▸ **Work to be completed**
Set down the whole listing below exactly, without pictures.

▸ **Data extracts**
◆ ◆ ◆ ◆ ◆

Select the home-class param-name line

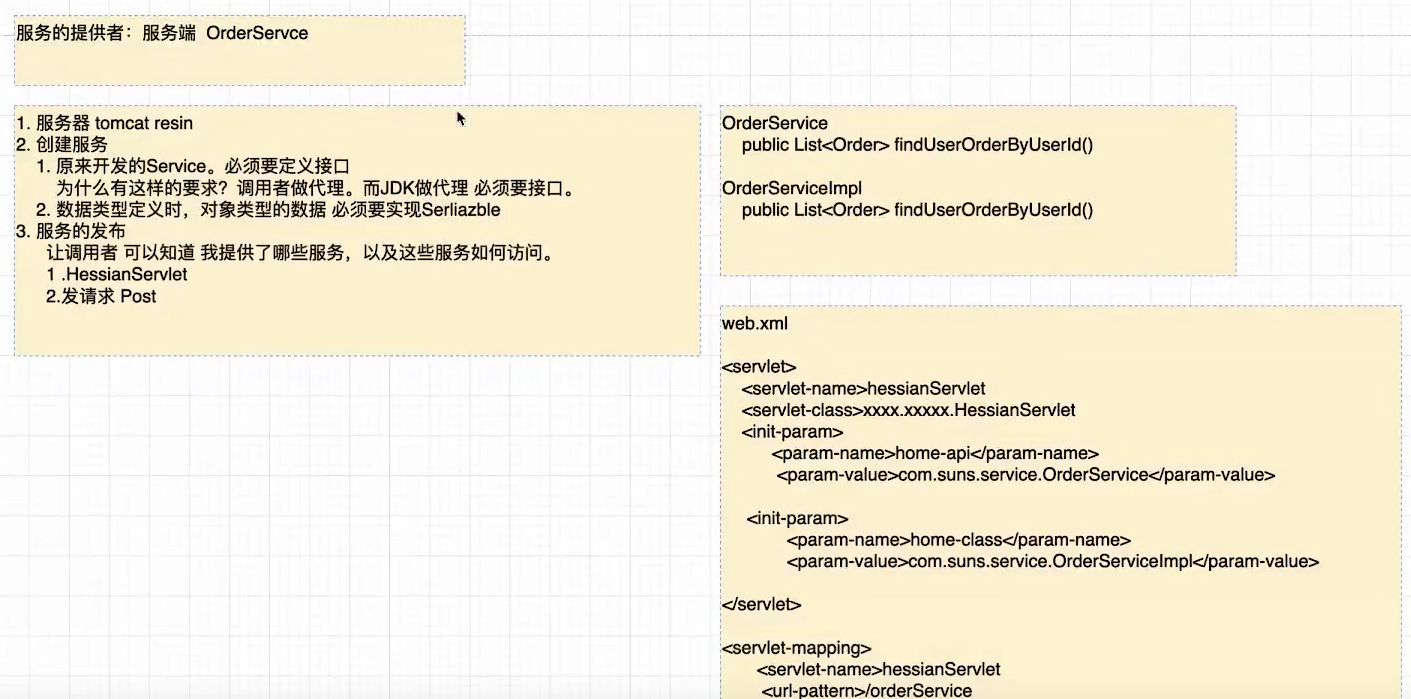pyautogui.click(x=958, y=540)
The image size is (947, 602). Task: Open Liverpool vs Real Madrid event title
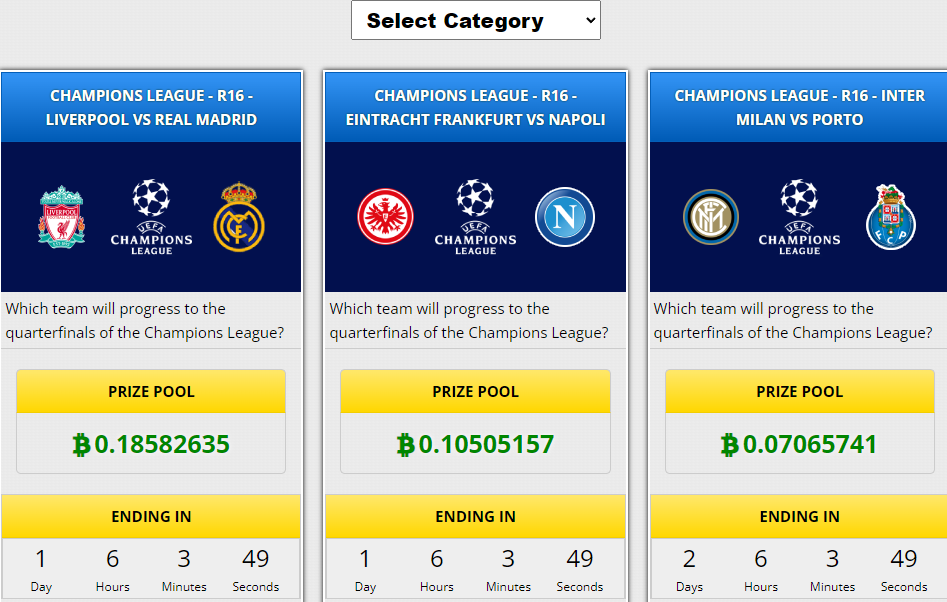tap(152, 107)
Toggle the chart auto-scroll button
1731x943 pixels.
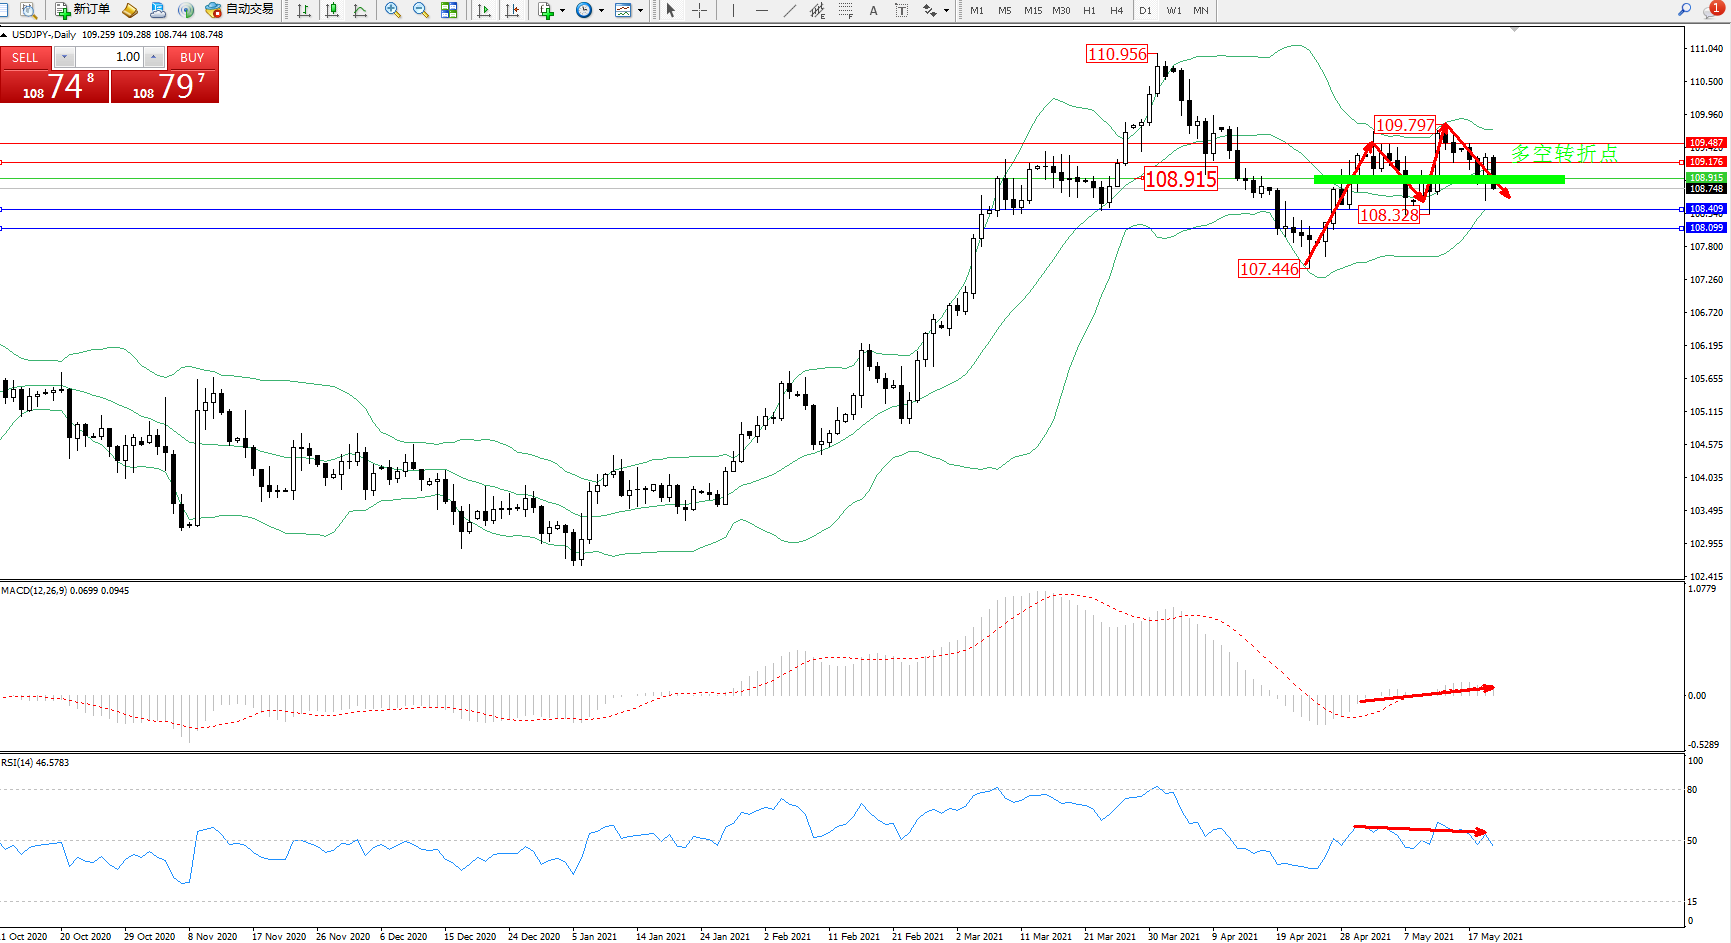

◆ ◆ ◆ ◆ ◆

▸ **Exercise output**
Select the home-class param-name line

pyautogui.click(x=958, y=540)
The image size is (947, 602). Task: Open Liverpool vs Real Madrid event title
tap(152, 107)
Toggle the chart auto-scroll button
1731x943 pixels.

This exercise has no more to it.